This is a win because it eliminates an instruction without modifying the resulting code in any way.
Next, I noticed this idiom:
mov x0, #1 add x0, x19, x0
I also noticed the same idiom with the sub
and lsl
instructions. Let's break this down. We move an immediate value into a register, then perform some arithmetic between that register and another register, storing the result in the original register. In pseudo-code, it might be something like:
var x = 1; x = y + x;
We could reduce that down to simply:
var x = y + 1;
There is no need to put the immediate value into a register when AArch64 machines can perform arithmetic between a register and an immediate. Now, there are some caveats, such as the immediate value needs to be between 0 and 4095 (inclusive). But a lot of the time, we are adding small values, so this is almost certainly going to be a win for a significant number of operations.
In code, again as a quick and dirty hack:
static int merge_immediate(struct peephole *window) { int c, i = 0, j = 0, r; char buf[64], imm[6], r1[4], r2[4], r3[4], tmp[32]; if (window->line1 == NULL || window->line2 == NULL) return 0; if (strncmp("\tmov\tw", window->line1, 6) != 0 && strncmp("\tmov\tx", window->line1, 6) != 0) { return 0; } if (strncmp("\tlsl\t", window->line2, 5) != 0 && strncmp("\tadd\t", window->line2, 5) != 0 && strncmp("\tsub\t", window->line2, 5) != 0) { return 0; } (void) memset(r1, 0, 4); c = window->line1[i + 5]; while (c != ',') { if (i == 3) return 0; r1[i++] = c; c = window->line1[i + 5]; } while (c == ',' || c == ' ') { c = window->line1[i + 5]; if (c == '\n') return 0; ++i; } (void) memset(imm, 0, 6); while (c != '\n') { if (j == 5) return 0; imm[j++] = c; c = window->line1[i + 5]; ++i; } if (imm[0] != '#') return 0; i = atoi(imm + 1); if (i < 0 || i > 4095) return 0; if (strncmp("\tlsl\t", window->line2, 5) == 0) { if (i > 63) return 0; } i = 0; c = window->line2[i + 5]; j = 0; (void) memset(r2, 0, 4); while (c != ',') { if (j == 3) return 0; r2[j++] = c; ++i; c = window->line2[i + 5]; } ++i; c = window->line2[i + 5]; while (c != ',') { ++i; c = window->line2[i + 5]; } r = i + 7; i += 2; c = window->line2[i + 5]; j = 0; (void) memset(r3, 0, 4); while (c != '\n') { if (j == 3) return 0; r3[j++] = c; ++i; c = window->line2[i + 5]; } r1[0] = 'x'; if (strcmp(r1, r2) == 0 && strcmp(r1, r3) == 0) { (void) memset(tmp, 0, 32); for (i = 0; i < r; ++i) { if (i == 31) return 0; tmp[i] = window->line2[i]; } (void) snprintf(buf, 64, "%s%s\n", tmp, imm); free(window->line1); window->line1 = xstrdup(buf); free(window->line2); window->line2 = xstrdup(window->line3); free(window->line3); window->line3 = NULL; return 1; } return 0; }
We check to see that we have two assembly lines: the first is a mov
and the second is one of add
, sub
, or lsl
. Ensure that the first instruction moves an immediate value in the range 0 .. 4095 into a register, or 0 .. 63 if the second line has an lsl
instruction, and that the register in the mov
instruction matches both the first and last registers in the arithmetic instruction. If all that is true, then we can replace the last register in the arithmetic instruction with the immediate from the mov
instruction and eliminate the mov
instruction.

Extracted records:
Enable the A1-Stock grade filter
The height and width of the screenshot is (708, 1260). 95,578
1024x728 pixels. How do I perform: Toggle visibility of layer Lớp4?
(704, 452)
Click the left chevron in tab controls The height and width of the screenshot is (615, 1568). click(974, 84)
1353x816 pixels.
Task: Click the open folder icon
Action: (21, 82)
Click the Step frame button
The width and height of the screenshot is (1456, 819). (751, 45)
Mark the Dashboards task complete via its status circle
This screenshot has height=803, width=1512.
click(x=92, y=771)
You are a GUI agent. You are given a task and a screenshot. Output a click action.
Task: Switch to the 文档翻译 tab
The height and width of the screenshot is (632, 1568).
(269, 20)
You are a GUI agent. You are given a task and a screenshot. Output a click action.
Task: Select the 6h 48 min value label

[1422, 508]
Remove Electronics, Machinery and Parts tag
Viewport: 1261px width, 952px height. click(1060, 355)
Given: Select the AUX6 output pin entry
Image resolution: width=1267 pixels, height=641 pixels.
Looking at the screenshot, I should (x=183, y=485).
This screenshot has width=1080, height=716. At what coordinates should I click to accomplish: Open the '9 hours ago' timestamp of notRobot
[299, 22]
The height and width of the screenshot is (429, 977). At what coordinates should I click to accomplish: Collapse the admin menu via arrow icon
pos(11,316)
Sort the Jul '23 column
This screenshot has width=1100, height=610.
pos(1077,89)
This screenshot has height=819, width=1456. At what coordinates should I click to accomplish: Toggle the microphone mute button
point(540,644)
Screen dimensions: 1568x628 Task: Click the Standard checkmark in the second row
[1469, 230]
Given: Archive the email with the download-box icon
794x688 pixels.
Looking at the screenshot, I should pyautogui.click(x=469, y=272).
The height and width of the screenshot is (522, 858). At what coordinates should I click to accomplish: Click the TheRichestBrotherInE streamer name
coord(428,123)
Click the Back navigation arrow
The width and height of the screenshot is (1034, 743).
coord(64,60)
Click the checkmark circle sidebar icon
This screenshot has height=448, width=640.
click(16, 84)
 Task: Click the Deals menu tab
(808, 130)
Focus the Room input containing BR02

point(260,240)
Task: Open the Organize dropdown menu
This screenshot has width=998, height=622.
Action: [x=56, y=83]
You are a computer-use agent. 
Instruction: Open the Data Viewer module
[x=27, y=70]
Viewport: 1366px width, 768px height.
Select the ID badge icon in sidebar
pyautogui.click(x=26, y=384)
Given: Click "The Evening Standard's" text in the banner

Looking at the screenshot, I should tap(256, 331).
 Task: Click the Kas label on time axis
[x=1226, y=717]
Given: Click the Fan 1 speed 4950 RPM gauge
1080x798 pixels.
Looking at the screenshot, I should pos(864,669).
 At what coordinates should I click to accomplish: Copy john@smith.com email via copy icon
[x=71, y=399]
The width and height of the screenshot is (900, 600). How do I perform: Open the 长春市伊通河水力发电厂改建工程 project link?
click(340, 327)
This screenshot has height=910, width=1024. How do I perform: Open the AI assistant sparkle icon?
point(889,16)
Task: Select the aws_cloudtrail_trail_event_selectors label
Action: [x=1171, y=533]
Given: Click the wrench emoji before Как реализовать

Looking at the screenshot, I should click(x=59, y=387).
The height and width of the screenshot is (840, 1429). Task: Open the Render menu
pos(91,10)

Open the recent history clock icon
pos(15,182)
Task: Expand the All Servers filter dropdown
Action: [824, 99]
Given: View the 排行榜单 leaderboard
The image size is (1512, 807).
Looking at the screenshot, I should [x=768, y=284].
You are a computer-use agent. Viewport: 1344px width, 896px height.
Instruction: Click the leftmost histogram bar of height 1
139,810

WRITTEN TASK 1: Swap "idiom" for "pattern" in the write-up on cutting AArch64 instructions, starting at the words "This is a win" and stopping after "number of operations.". Write out that stretch with the change made.
WRITTEN TASK 2: Pick up the write-up on cutting AArch64 instructions after its last sentence and keep it going.

REPLY 1:
This is a win because it eliminates an instruction without modifying the resulting code in any way.
Next, I noticed this pattern:
mov x0, #1 add x0, x19, x0
I also noticed the same pattern with the sub
and lsl
instructions. Let's break this down. We move an immediate value into a register, then perform some arithmetic between that register and another register, storing the result in the original register. In pseudo-code, it might be something like:
var x = 1; x = y + x;
We could reduce that down to simply:
var x = y + 1;
There is no need to put the immediate value into a register when AArch64 machines can perform arithmetic between a register and an immediate. Now, there are some caveats, such as the immediate value needs to be between 0 and 4095 (inclusive). But a lot of the time, we are adding small values, so this is almost certainly going to be a win for a significant number of operations.

REPLY 2:
Now, this code:
mov x0, #1 add x0, x19, x0
Gets optimized to:
add x0, x19, #1
Which saves one instruction.
I also noticed that QBE also likes this related but importantly different idiom:
mov x1, #16 sub sp, sp, x1
Sometimes we see a mov x1, #0
instruction or something similar immediately following this idiom. But not always. When we do see a mov
like this following this idiom, we can safely conclude within our three-line window that we could perform the optimization, assuming the immediate is within range. But if we don't have an instruction that immediately clobbers the temporary register, we cannot safely make this optimization, though in practice I believe it is always safe to do with QBE-generated code. But we can't prove it; in theory the value in x1
could be used as an input in a subsequent instruction. But, again, in practice I think it is safe for all QBE-generated code (at least for now).
A few times we had an idiom that was a combination of the previous two:
mov x1, #16 sub sp, sp, x1 mov x1, #0 add x1, sp, x1
This could be reduced to:
sub sp, sp, #16 add x1, sp, #0
But I also left that out. We do have enough information in our sliding three-line peephole to prove the optimizations so it could be done. I just haven't done it yet.
But there is something we can do with the add x1, sp, #0
line.
mov
According to the Arm developer reference, adding 0 to or from sp
is equivalent to mov
to or from sp
. That means we do not actually need to change add x1, sp, #0
to mov x1, sp
but I am going to anyway; I think it makes it a little more clear to the human reader what we aim to accomplish in the code. Plus it gives us another optimization to implement.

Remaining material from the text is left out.